## Text excerpt
# Catholic guitar masses...



## Guest

Originally Posted by MarkW 
"On an only slightly related topic: Back when the Catholic Church was attempting to be trendy and relevant, guitar masses used to drive me crazy."

I didn't want my reply to MarkW to languish in the backwoods of the original thread so I thought that I would use it as a New Thread topic... It seems that it might actually be a pretty good idea to explore... (Truth be told - I'm lying - this really is more about not wanting my reply to languish in the backwoods of the original thread)...

This is where Nudge and a Wink (I'm thinking about starting to refer to myself in the third person - let me know what you think...) chimes in with his reply...

I'm fairly certain that you probably would have found them far more sonically enjoyable and spiritually uplifting if they had been played by Eric Clapton, Jeff Beck, or Jimmy Page... well, maybe not Jimmy Page - read further for why....

They used to play at Holy Rosary Cathedral on Richards Street here in Vancouver when they were in town as a way to centre themselves from the craziness of life on the road... Something to do with "mindfulness"...

It was pretty cool seeing them... Clapton always played everything straight - no frills, no extended solos, no guitar "effects" like distortion, wah wah pedals, etc... the performance only ran off the tracks and crashed when he began to sing along to his own accompaniment... That was absolutely dreadful... Think of a really bad Muddy Waters imitation singing "I Am the Bread of Life" in this sort of horrible raspy croak and you've pretty much nailed it...

## Records to process

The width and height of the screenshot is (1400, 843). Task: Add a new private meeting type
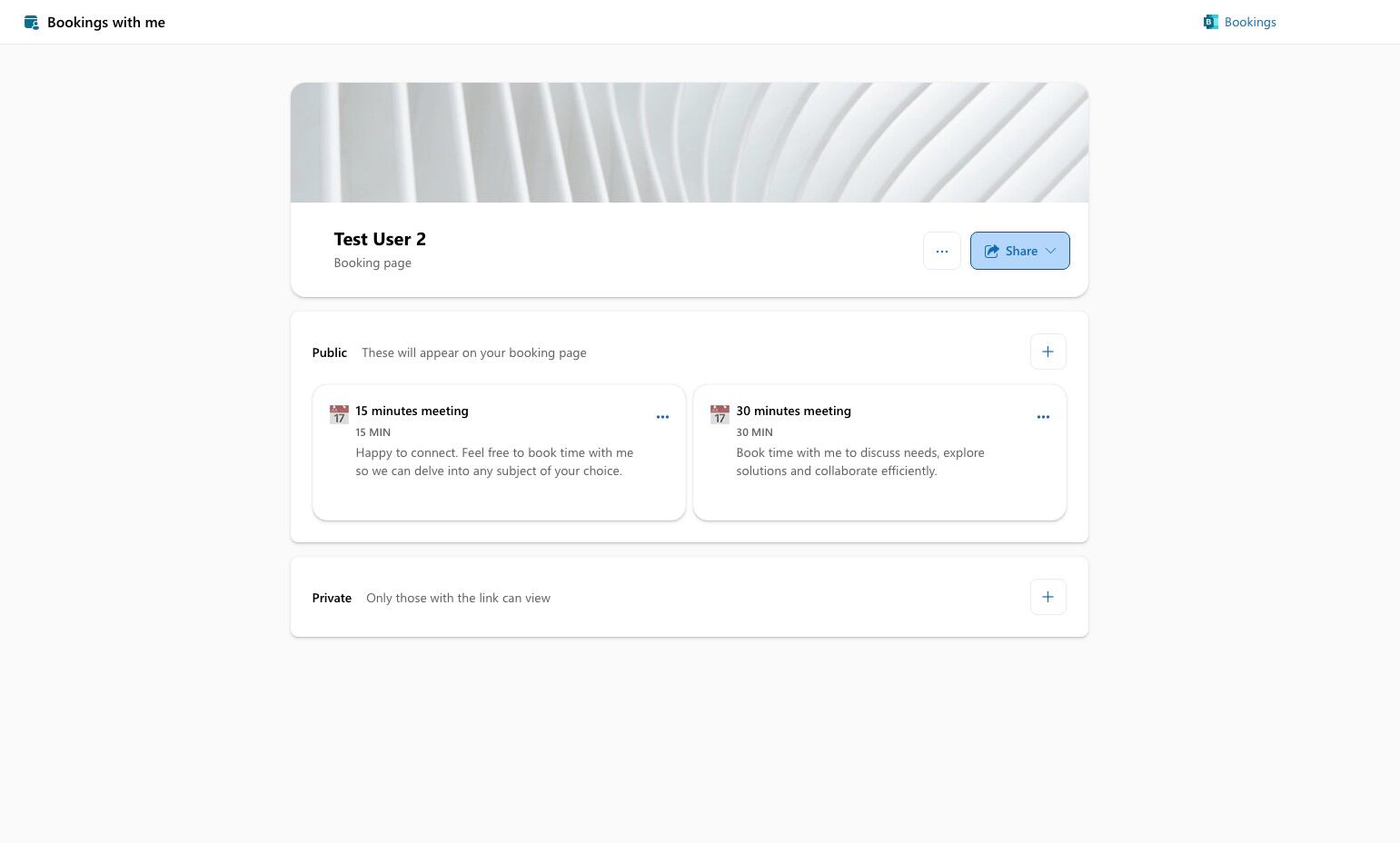point(1048,597)
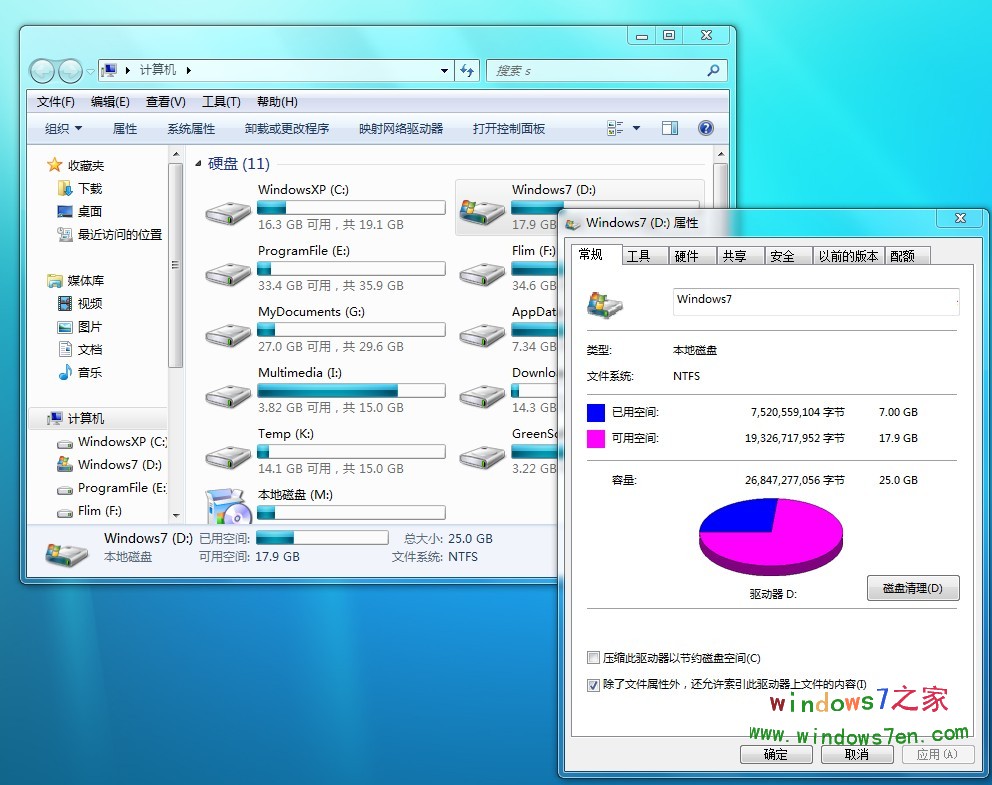Open the 下载 folder in favorites
The height and width of the screenshot is (785, 992).
click(90, 188)
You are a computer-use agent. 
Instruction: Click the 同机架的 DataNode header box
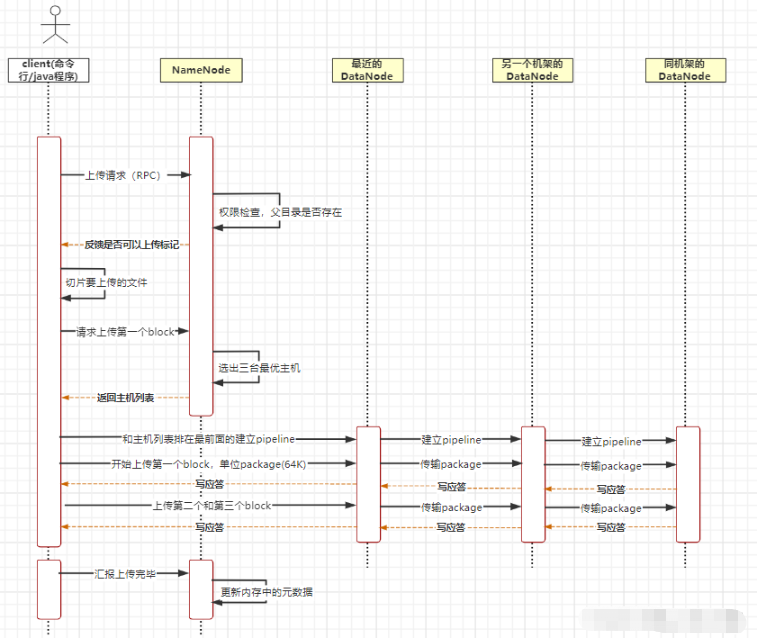[x=685, y=70]
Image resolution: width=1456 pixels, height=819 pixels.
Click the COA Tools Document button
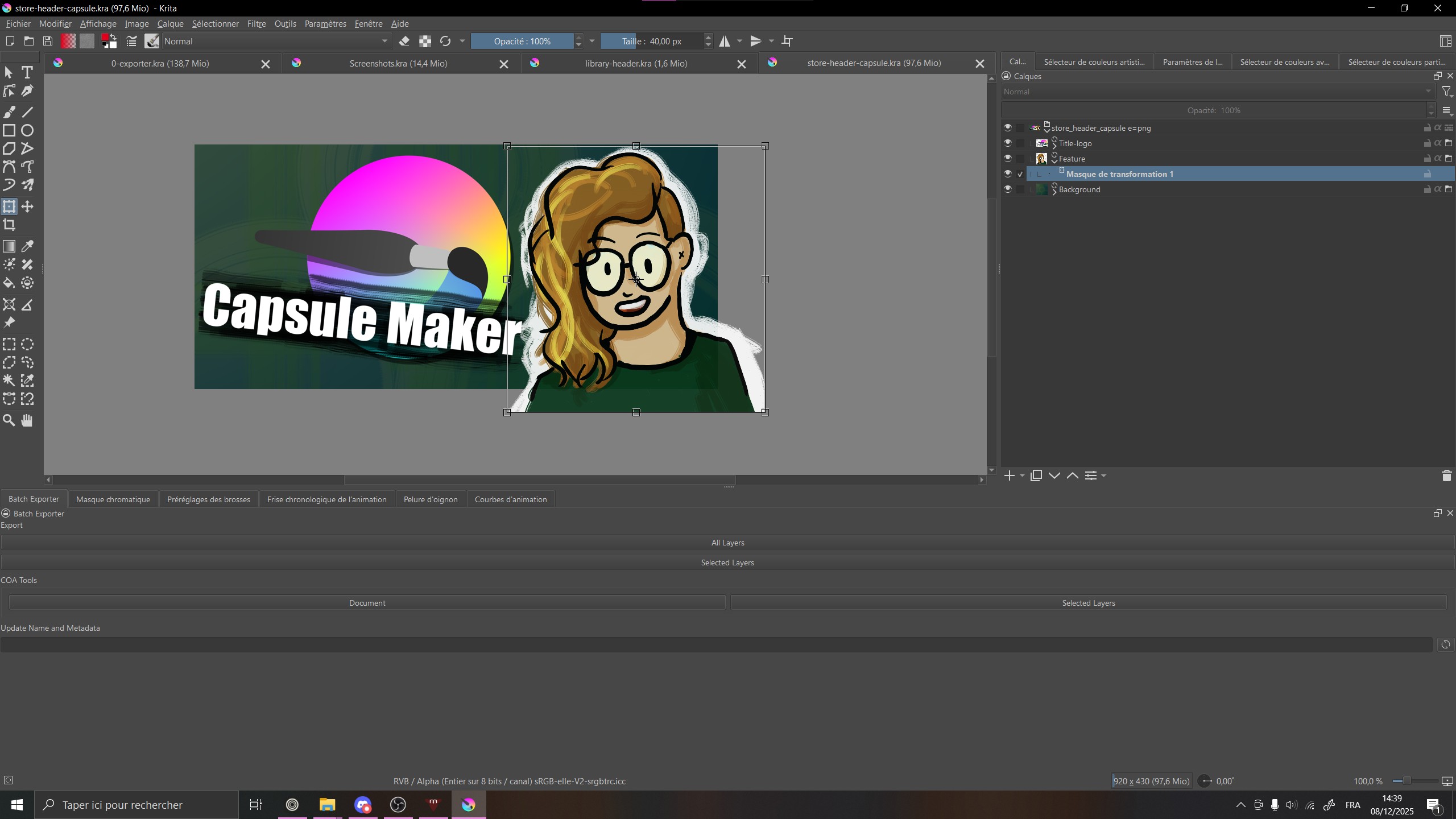[367, 603]

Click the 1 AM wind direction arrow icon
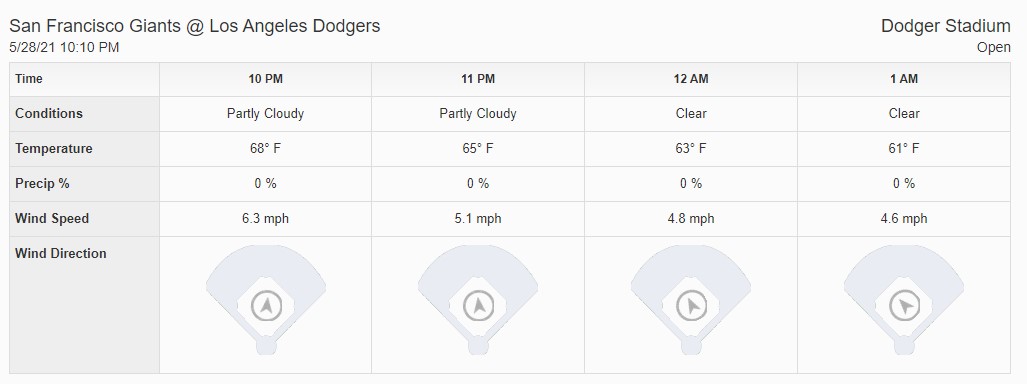(x=904, y=306)
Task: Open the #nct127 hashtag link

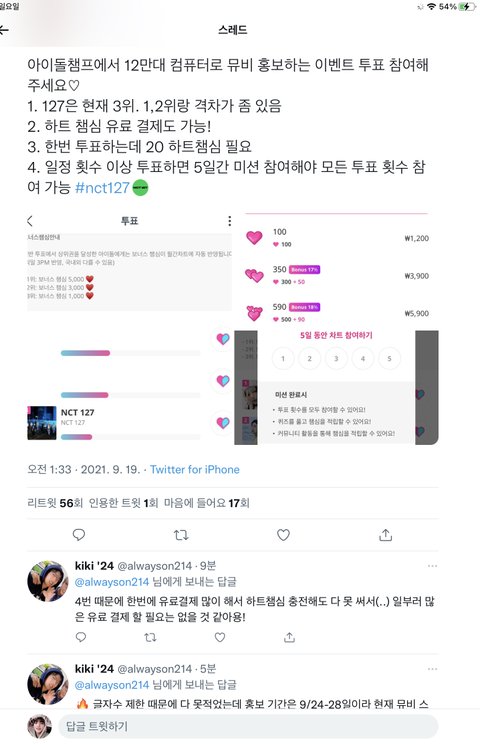Action: click(102, 187)
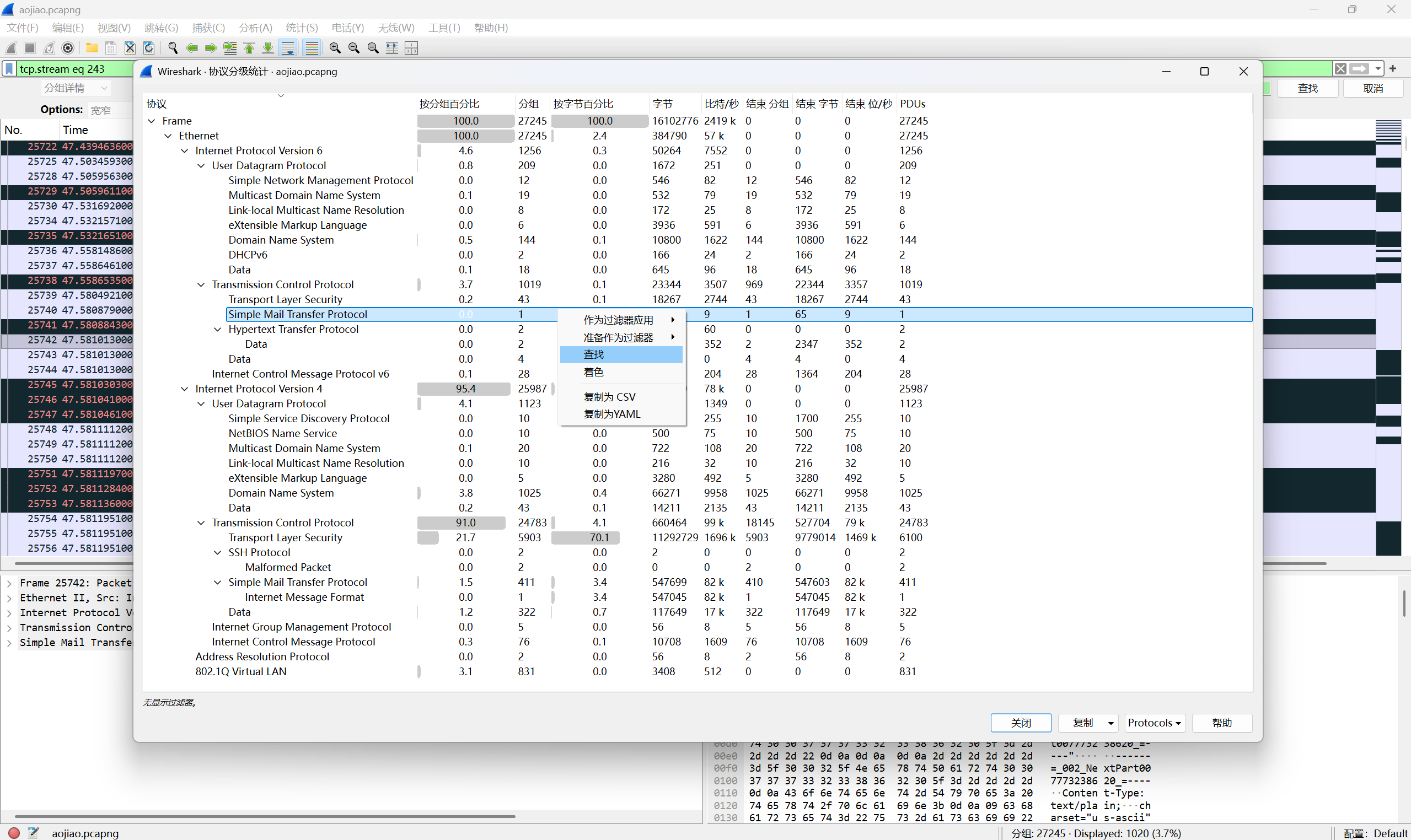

## The tasks
1. Return the passage of the guitar masses thread from "This is where" up to and including "with his reply...", word for word.
2. Could you resize the records from the line with "Click the 1 AM wind direction arrow icon" up to and including the last line of the records, keeping the requests and multiplying every coordinate in the answers by 2.25, rounded to whole numbers with halves going up? Leave the pictures out.

## Final results
1.
This is where Nudge and a Wink (I'm thinking about starting to refer to myself in the third person - let me know what you think...) chimes in with his reply...

2.
Click the 1 AM wind direction arrow icon
(x=2034, y=689)
Task: Open the #nct127 hashtag link

Action: click(230, 421)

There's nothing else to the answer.